The Black Hole Particle Accelerator as a Machine to make Baby Universes
A. J. S. Hamilton

TL;DR
The paper proposes that the mass inflation instability inside rotating black holes acts as an extremely powerful particle accelerator, potentially enabling the creation of baby universes, and explains the prevalence of supermassive black holes.
Contribution
It introduces the concept of black hole mass inflation as a natural particle accelerator capable of producing conditions for baby universe formation, linking black hole physics to cosmological reproduction.
Findings
Mass inflation leads to collision energies exceeding the Planck scale.
Black holes act as natural particle accelerators with reproductive potential.
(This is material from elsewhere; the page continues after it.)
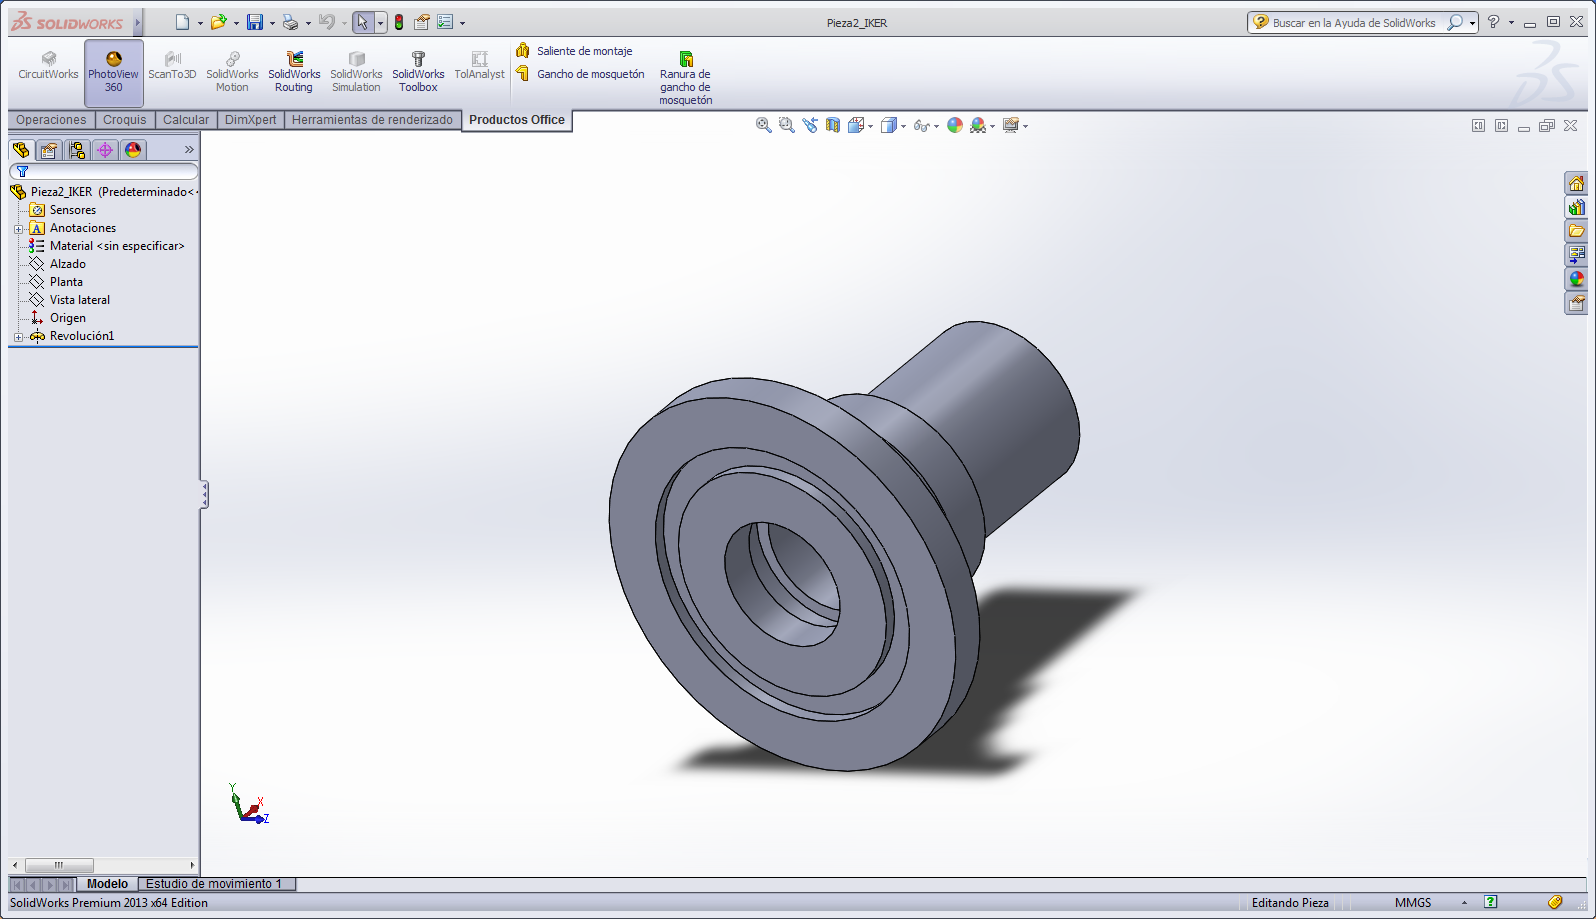This screenshot has height=919, width=1596.
Task: Click Edit Appearance color ball icon
Action: (955, 125)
Supermassive black holes are efficient at producing conditions for baby universe creation.
Abstract
General relativity predicts that the inner horizon of an astronomically realistic rotating black hole is subject to the mass inflation instability. The inflationary instability acts like a gravity-powered particle accelerator of extraordinary power, accelerating accreted streams of particles along the principal outgoing and ingoing null directions at the inner horizon to collision energies that would, if nothing intervened, typically exceed exponentially the Planck energy. The inflationary instability is fueled by ongoing accretion, and is occurring inevitably in essentially every black hole in our Universe. This extravagant machine, the Black Hole Particle Accelerator, has the hallmarks of a device to make baby universes. Since collisions are most numerous inside supermassive black holes, reproductive efficiency requires our Universe to make supermassive black holes efficiently, as is…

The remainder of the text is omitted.